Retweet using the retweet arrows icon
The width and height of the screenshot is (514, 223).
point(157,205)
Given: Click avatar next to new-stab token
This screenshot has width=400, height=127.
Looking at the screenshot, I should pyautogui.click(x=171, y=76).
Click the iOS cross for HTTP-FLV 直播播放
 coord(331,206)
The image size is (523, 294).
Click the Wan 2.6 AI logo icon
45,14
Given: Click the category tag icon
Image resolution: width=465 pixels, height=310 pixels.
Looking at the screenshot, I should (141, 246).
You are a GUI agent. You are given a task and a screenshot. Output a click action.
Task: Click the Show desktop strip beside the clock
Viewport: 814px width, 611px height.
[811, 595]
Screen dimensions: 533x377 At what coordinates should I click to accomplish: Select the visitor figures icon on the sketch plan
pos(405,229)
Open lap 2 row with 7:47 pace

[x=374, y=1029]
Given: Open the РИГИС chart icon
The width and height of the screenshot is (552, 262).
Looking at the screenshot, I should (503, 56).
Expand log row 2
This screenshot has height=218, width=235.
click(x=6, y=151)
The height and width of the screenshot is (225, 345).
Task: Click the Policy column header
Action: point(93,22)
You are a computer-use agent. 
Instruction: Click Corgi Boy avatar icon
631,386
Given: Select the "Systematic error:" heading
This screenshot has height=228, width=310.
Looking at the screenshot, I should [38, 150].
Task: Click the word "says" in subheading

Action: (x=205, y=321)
--
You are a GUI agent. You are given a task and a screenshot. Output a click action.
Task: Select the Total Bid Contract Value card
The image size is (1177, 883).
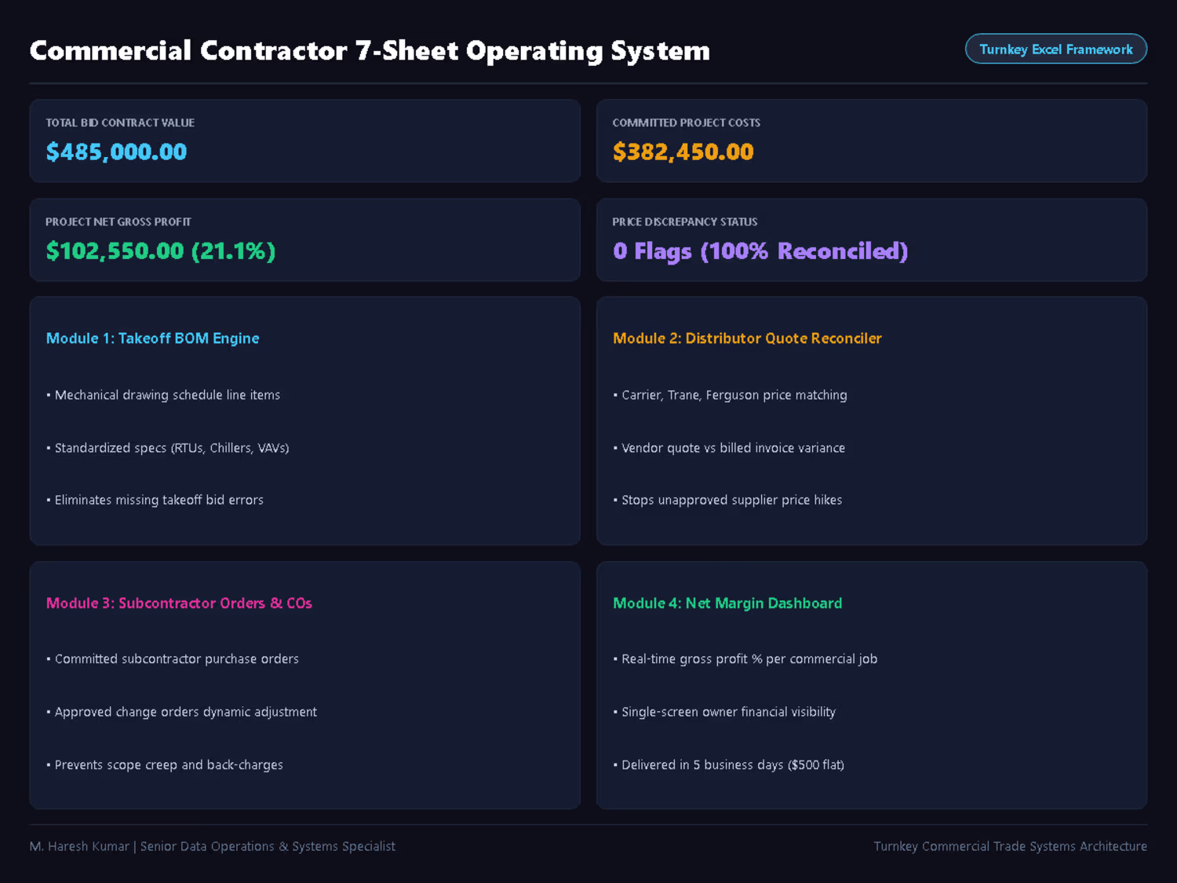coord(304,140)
--
**ABOUT THIS TASK**
From the records above, reproduce exactly the lines from the one with "Viewport: 814px width, 611px height." to the one with "Given: Select the", both included, and no others.

**FINISHED EXERCISE**
Viewport: 814px width, 611px height.
[811, 595]
Screen dimensions: 533x377 At what coordinates should I click to accomplish: Select the visitor figures icon on the sketch plan
pos(405,229)
Open lap 2 row with 7:47 pace

[x=374, y=1029]
Given: Open the РИГИС chart icon
The width and height of the screenshot is (552, 262).
Looking at the screenshot, I should (503, 56).
Expand log row 2
This screenshot has height=218, width=235.
click(x=6, y=151)
The height and width of the screenshot is (225, 345).
Task: Click the Policy column header
Action: point(93,22)
You are a computer-use agent. 
Instruction: Click Corgi Boy avatar icon
631,386
Given: Select the "Systematic error:" heading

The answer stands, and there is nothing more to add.